# Rmr Raft pressure



## Heidler16 (Jul 30, 2015)

Hello everyone,

I just purchased a rmr Storm 10.5. This is my first raft I've owned. Does anyone have a reliable method to ensure I don't overinflate the raft? Eventually I'll purchase a pressure gauge but not in time for this weekend. 

Thanks for any help!


----------



## k2andcannoli (Feb 28, 2012)

Blow it up till its tight, but not hard. Should have no wrinkles in it...but keep it on the soft side and take the pump. Once on the river, the cool water will make the boat softer, top it off till its no longer squishy. Most over-inflation damage occurs when the boat is already tight and on shore in the hot sun.


----------



## [email protected] (Jun 1, 2010)

Make sure you inflate it a little at a time with each valve. I've run my rmr at 1 1/2 #'s to 2 1/2#'s. Does not make a whole lot of difference.
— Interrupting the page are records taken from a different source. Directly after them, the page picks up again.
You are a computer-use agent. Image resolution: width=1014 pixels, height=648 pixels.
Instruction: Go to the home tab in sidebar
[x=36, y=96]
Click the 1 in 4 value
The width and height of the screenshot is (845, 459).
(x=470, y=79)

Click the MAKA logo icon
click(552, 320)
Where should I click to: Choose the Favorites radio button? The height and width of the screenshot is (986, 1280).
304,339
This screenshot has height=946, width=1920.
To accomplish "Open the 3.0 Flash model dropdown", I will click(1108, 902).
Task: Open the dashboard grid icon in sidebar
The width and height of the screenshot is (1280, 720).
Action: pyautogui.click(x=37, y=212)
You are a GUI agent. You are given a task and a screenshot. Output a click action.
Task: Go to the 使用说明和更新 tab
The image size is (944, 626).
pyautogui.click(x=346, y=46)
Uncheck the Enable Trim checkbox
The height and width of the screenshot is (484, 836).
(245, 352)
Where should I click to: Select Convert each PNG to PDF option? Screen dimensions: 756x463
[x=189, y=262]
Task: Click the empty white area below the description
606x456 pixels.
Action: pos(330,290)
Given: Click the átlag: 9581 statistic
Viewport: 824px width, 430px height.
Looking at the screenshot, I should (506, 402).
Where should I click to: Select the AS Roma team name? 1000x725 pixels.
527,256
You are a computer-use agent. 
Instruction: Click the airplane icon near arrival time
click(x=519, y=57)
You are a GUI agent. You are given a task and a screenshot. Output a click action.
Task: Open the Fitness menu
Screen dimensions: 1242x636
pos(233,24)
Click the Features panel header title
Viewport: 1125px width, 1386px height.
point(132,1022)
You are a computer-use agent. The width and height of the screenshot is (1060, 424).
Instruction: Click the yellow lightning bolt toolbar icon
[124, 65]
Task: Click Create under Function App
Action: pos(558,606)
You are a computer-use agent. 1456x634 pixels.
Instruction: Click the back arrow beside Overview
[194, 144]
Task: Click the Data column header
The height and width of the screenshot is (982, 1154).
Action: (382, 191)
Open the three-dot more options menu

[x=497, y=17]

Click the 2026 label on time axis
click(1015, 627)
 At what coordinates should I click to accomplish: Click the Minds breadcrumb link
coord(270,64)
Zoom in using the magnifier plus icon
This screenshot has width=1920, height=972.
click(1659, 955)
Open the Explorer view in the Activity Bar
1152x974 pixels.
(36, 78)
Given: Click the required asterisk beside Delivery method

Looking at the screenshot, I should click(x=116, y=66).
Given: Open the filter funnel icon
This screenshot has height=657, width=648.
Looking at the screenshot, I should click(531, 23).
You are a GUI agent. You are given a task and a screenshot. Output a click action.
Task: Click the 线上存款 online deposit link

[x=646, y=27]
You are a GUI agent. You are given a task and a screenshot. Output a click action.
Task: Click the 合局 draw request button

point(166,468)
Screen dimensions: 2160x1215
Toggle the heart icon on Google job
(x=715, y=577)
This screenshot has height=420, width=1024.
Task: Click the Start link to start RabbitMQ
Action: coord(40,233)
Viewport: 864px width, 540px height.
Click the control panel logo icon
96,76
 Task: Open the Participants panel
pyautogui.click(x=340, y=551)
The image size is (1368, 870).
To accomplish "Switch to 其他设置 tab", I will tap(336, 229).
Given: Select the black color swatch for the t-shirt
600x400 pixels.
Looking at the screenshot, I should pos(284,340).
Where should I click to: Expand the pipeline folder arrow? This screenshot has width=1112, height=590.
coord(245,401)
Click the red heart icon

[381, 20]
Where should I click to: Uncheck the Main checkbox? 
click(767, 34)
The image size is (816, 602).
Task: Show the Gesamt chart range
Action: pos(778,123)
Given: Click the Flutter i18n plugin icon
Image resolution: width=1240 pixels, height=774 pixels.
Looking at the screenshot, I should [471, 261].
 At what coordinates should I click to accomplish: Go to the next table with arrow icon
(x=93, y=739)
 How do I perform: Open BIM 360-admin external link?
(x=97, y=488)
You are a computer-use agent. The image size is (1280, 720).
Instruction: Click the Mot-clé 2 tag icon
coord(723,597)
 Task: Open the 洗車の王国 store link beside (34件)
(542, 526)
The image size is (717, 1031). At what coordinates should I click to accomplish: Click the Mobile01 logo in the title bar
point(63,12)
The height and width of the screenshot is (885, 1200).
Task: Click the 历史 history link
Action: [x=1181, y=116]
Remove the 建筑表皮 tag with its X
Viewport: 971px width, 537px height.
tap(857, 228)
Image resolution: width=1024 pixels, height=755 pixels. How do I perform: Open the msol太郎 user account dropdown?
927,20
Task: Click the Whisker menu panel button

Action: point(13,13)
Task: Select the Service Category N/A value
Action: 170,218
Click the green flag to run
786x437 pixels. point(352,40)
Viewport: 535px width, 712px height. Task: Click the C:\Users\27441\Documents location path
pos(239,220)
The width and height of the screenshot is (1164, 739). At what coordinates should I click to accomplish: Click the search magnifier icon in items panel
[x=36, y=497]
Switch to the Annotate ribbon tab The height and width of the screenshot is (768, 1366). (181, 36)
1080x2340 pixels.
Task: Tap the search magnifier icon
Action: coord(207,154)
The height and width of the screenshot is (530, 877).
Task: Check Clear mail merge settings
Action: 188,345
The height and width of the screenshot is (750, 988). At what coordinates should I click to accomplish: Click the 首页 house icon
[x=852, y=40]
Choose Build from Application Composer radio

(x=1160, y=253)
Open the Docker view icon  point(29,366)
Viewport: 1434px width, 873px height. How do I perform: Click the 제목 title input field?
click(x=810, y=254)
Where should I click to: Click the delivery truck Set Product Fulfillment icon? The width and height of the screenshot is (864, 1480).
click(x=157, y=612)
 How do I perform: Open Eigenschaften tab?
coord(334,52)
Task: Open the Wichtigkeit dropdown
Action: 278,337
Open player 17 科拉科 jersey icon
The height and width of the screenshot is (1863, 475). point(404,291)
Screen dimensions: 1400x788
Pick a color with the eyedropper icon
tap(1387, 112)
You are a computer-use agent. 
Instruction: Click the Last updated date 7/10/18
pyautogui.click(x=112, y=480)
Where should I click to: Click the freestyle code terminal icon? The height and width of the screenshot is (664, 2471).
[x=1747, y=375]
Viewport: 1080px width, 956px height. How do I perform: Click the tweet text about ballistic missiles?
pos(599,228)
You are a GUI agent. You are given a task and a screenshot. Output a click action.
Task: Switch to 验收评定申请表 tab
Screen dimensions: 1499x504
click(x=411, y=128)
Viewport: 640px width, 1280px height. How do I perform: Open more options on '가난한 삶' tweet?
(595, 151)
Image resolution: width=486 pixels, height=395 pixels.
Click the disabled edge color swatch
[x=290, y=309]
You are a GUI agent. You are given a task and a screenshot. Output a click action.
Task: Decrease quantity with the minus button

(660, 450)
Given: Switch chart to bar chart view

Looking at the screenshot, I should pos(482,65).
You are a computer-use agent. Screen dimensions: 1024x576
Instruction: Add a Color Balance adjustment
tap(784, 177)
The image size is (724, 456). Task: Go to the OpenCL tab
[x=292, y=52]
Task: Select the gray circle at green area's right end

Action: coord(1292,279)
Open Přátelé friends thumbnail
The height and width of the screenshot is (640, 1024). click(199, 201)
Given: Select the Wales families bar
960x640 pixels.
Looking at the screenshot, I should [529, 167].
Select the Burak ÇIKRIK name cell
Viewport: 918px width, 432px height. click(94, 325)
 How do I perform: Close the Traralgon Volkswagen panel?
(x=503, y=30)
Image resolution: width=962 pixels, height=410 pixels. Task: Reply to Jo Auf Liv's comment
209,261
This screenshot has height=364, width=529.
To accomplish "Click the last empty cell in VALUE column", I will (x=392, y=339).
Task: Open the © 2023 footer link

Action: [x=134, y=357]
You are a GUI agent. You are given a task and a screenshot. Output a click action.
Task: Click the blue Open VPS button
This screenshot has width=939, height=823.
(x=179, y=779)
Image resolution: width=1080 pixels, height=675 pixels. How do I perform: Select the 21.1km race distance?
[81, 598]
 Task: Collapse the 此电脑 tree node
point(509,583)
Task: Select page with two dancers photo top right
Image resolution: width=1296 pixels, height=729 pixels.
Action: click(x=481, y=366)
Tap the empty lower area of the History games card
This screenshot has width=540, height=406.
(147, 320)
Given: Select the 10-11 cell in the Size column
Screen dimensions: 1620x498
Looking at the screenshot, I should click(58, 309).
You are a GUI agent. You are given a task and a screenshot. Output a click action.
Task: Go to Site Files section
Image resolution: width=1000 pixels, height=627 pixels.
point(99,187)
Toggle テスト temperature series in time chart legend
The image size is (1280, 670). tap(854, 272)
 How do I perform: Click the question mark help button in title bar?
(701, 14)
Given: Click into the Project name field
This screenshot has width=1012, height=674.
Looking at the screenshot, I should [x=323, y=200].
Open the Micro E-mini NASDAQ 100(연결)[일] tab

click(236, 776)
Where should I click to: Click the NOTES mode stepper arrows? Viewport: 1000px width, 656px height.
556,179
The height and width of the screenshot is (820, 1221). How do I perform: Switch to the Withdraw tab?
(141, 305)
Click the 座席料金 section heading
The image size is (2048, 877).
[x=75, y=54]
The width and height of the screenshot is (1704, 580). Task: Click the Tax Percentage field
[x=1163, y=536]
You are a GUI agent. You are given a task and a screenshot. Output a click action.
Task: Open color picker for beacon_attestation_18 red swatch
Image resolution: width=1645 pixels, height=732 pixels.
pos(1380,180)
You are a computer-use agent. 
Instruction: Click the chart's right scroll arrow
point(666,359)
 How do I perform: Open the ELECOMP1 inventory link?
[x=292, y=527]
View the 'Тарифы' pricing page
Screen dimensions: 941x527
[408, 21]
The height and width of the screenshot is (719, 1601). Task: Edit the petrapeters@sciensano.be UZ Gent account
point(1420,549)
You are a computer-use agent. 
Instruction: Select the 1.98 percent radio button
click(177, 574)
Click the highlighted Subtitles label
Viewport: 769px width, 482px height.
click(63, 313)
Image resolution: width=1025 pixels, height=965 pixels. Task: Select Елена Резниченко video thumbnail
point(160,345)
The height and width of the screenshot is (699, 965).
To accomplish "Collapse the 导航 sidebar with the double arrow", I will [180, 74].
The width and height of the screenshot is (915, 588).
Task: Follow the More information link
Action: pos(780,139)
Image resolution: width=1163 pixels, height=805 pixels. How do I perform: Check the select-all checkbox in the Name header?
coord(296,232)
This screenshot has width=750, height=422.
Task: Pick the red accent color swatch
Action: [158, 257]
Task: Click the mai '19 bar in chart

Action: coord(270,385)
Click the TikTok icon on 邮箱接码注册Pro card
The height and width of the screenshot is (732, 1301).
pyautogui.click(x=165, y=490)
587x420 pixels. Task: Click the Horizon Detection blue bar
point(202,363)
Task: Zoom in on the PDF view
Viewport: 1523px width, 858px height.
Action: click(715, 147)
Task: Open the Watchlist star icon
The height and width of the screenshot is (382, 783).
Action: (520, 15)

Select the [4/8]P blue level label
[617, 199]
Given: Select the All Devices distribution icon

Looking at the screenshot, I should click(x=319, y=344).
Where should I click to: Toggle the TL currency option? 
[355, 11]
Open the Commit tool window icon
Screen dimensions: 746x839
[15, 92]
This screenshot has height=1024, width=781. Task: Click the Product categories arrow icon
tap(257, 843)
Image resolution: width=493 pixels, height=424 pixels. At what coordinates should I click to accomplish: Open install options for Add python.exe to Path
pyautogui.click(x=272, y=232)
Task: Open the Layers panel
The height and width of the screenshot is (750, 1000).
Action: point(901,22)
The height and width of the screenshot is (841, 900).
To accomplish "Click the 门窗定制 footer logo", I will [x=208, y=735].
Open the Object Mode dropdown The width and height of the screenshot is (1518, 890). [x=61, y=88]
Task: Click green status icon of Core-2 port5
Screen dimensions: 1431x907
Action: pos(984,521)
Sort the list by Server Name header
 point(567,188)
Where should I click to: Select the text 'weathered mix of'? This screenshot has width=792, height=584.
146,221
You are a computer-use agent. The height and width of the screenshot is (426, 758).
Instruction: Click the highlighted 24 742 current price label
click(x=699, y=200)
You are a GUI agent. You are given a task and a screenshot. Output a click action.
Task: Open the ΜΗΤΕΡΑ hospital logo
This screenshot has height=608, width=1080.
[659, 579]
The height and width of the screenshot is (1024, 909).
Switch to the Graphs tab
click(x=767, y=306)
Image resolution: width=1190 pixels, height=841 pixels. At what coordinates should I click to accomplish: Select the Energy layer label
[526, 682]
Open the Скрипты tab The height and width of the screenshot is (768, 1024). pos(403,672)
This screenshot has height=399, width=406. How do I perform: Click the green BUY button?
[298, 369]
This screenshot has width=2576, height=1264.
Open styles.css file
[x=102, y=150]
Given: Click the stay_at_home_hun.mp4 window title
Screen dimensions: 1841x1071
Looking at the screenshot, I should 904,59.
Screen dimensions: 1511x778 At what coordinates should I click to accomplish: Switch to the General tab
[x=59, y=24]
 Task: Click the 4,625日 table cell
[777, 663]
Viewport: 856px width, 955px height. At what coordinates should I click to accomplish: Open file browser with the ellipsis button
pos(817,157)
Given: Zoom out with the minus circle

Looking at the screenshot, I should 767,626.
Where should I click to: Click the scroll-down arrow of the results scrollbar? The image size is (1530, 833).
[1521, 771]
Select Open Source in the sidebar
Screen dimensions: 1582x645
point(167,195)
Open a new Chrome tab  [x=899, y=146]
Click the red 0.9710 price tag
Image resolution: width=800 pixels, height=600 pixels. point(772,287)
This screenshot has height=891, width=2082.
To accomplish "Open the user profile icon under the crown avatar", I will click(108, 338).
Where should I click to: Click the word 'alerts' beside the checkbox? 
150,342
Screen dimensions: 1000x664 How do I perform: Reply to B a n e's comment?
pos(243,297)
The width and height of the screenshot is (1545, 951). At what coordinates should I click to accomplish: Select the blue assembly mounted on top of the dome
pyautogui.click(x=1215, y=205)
In the morning its about 1 1/2 while still cool and gets to around 2 1/2 when It warms up. Its all good.


----------



## Treswright3 (May 20, 2013)

It’s a PVC boat, blow it up as hard as you want. Just take some air out once it’s off the river. I use to be so careful about blowing up chambers carefully and releasing enough air while driving over the passes, but I got tired of that and got lazy about five years ago, haven’t had an issue.


----------



## zbaird (Oct 11, 2003)

I like the palm pressure gauge. Lean on the boat firmly with your palm. You want it to flex in about an inch or so. That puts it in the tight but not hard and in the neighborhood of 2.5psi.


----------



## Heidler16 (Jul 30, 2015)

Thanks for the advice everyone! Guess it's not as complicated as I thought.


----------